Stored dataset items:
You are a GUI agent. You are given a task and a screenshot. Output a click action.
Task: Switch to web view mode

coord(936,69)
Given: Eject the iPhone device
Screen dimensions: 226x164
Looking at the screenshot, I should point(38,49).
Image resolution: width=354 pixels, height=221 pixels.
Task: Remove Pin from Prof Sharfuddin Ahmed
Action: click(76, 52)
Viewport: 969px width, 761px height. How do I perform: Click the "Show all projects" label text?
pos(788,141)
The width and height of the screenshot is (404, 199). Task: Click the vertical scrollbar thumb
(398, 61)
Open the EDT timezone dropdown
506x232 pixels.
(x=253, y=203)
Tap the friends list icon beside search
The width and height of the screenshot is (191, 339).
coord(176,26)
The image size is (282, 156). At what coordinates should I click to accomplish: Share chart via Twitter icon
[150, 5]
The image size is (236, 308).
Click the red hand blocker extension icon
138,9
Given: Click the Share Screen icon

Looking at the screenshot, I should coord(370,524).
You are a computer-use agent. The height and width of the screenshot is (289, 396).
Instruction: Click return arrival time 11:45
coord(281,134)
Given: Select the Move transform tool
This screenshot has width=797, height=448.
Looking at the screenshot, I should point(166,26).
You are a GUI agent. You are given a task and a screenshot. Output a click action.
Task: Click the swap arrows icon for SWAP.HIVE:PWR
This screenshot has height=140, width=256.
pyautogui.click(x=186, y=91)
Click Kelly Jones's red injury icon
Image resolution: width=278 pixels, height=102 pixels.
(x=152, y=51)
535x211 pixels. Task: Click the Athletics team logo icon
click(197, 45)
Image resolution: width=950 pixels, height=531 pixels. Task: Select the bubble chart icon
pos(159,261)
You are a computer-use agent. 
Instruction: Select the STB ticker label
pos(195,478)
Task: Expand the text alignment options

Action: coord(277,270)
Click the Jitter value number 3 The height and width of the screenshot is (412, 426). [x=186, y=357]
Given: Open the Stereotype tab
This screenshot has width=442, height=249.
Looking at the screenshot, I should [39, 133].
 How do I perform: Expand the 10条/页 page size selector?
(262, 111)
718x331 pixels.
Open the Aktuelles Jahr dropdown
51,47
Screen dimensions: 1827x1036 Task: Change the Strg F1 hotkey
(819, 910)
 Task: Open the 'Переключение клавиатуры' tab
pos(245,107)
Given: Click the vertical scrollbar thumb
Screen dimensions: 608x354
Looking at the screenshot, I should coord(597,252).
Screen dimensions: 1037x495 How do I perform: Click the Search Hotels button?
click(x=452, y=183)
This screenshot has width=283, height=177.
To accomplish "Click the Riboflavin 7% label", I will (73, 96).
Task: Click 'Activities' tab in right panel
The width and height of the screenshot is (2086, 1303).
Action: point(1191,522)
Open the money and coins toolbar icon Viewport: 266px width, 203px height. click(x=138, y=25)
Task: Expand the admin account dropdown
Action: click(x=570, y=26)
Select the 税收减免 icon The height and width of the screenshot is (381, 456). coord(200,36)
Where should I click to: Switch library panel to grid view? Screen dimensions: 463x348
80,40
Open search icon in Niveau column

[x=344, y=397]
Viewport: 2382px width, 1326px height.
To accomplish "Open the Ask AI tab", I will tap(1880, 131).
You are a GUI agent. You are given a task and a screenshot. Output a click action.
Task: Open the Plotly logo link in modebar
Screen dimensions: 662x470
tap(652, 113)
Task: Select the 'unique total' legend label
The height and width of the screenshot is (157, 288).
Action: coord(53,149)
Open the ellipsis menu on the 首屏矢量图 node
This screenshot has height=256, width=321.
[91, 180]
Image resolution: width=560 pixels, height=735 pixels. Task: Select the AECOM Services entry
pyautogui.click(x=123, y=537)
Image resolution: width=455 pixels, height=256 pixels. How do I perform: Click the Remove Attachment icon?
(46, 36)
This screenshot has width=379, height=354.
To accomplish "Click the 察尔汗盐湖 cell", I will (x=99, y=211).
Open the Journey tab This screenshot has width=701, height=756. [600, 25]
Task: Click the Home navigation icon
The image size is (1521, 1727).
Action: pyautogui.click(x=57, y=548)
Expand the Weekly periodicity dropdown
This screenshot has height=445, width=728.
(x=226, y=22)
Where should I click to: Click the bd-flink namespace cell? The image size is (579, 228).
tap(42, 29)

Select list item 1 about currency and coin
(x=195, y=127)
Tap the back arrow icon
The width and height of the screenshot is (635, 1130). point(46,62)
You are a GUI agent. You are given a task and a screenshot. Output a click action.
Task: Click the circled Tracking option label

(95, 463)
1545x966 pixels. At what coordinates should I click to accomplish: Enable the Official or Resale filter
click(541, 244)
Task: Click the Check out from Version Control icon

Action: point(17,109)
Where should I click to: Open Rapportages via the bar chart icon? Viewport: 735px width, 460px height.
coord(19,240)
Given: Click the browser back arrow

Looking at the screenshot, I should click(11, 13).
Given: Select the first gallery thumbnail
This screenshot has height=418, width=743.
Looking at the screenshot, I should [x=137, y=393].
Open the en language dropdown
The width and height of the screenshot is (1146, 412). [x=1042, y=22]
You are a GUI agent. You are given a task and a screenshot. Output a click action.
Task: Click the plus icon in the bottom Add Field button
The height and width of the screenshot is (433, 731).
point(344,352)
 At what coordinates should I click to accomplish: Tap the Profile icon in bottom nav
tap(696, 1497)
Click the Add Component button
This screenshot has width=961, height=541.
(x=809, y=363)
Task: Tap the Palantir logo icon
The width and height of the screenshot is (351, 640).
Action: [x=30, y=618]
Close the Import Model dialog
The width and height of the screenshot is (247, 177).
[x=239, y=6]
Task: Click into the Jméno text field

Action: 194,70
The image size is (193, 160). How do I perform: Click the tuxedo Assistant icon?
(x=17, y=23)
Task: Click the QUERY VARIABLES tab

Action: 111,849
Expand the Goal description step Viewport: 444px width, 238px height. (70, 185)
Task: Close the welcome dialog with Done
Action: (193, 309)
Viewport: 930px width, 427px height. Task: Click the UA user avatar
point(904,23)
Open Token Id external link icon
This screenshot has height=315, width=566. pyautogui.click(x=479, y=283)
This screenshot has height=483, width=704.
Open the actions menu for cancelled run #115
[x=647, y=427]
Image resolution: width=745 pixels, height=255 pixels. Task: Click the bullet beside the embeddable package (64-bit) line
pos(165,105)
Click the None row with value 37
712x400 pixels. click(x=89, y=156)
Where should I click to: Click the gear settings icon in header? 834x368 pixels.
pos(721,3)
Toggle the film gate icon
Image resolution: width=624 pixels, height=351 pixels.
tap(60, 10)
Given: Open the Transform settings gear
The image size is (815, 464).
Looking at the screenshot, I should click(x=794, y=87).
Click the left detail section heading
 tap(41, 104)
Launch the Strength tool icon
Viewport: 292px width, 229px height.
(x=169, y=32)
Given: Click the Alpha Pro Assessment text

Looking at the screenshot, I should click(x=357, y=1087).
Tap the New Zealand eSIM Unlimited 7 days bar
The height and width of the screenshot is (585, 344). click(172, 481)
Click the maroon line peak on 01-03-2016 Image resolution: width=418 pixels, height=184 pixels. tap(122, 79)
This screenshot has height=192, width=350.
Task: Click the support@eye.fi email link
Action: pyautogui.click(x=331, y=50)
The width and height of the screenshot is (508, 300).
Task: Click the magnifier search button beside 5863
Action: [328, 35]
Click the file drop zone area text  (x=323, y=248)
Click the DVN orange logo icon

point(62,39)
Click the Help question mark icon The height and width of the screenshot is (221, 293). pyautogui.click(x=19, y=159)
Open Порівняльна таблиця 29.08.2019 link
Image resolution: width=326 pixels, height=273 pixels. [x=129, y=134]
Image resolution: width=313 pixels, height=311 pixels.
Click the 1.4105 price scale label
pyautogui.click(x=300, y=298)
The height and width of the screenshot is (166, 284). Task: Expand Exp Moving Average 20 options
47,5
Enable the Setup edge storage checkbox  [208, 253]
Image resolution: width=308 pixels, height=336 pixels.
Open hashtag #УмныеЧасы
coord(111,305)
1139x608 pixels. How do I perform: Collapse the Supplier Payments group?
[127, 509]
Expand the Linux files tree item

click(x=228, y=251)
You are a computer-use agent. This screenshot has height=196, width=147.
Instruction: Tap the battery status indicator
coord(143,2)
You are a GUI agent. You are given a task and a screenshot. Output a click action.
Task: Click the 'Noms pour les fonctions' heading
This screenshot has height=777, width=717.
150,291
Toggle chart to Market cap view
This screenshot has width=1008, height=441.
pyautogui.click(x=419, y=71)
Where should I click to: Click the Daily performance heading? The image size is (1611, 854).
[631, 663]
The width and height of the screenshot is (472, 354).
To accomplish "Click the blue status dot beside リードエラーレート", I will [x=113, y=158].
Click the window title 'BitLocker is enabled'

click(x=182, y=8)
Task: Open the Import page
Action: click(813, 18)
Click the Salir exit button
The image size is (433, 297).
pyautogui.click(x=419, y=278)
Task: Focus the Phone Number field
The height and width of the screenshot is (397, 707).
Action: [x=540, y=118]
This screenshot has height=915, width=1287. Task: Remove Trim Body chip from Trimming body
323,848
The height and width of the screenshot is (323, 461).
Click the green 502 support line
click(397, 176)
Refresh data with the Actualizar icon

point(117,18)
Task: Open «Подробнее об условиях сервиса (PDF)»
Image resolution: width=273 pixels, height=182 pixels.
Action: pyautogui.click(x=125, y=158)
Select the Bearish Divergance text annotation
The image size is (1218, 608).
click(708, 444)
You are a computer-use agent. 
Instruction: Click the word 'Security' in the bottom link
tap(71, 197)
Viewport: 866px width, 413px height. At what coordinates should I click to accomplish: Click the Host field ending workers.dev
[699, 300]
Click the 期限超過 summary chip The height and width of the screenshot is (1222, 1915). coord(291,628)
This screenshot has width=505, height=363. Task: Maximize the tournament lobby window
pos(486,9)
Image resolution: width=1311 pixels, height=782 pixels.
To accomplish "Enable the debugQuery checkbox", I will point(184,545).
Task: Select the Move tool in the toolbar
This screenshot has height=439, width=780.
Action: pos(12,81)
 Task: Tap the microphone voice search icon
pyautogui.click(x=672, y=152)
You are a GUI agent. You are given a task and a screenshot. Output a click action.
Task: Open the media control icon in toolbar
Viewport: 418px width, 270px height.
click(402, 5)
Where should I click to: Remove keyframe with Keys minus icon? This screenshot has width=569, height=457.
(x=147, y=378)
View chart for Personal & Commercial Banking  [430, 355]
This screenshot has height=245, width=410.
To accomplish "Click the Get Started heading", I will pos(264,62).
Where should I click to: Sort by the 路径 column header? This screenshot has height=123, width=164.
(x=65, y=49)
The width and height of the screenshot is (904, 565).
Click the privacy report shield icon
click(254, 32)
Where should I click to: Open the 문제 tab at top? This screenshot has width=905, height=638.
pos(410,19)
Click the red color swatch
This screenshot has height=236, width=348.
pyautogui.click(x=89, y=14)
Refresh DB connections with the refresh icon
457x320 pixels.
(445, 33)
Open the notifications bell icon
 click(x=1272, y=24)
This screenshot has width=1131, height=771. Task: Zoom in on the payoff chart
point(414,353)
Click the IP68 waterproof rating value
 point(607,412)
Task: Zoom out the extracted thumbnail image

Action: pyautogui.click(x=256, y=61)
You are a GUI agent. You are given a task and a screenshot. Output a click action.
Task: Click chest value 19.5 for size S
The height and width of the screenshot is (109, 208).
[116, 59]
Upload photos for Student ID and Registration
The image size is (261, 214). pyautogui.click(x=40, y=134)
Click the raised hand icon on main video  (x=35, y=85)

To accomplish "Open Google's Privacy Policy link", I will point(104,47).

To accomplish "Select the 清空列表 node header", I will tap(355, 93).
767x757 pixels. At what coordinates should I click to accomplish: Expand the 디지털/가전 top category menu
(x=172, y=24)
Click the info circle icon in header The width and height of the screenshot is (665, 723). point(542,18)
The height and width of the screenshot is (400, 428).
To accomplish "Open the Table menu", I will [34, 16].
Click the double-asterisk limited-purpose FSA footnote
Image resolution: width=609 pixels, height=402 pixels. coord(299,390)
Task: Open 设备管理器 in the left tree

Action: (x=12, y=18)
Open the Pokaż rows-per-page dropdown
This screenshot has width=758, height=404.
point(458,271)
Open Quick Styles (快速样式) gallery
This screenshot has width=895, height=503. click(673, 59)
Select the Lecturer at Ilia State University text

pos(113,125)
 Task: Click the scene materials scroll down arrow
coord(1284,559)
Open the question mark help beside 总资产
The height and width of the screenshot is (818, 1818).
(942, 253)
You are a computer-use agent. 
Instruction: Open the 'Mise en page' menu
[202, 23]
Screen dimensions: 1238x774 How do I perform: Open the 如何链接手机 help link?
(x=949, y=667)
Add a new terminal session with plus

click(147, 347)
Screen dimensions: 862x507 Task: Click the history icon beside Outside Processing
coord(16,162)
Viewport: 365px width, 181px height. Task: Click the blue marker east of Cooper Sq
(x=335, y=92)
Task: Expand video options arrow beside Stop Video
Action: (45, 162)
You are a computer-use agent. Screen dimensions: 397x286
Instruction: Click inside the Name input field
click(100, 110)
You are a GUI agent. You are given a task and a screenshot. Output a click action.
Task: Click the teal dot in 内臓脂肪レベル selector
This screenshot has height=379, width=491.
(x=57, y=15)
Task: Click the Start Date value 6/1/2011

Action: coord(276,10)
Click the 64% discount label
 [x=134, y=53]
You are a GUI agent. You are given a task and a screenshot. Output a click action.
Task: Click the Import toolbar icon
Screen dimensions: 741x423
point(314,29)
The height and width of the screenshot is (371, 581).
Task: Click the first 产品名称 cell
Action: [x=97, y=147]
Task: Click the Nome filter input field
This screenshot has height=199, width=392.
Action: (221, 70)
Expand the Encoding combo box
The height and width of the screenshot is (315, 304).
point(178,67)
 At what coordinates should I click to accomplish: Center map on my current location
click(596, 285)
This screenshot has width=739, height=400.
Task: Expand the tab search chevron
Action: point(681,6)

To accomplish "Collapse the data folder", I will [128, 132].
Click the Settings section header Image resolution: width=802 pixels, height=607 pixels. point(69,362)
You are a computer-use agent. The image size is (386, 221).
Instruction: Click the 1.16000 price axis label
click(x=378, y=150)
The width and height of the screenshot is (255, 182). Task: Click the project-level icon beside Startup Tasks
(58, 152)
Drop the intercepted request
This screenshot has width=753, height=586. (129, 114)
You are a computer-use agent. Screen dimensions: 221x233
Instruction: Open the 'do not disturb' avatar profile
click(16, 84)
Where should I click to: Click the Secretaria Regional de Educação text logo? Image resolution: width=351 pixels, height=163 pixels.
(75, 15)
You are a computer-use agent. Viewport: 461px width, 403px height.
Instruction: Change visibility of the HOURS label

## Exercise requirements:
The answer should be one number, namely how many lines of the entries above include the string "question".

## Written response:
2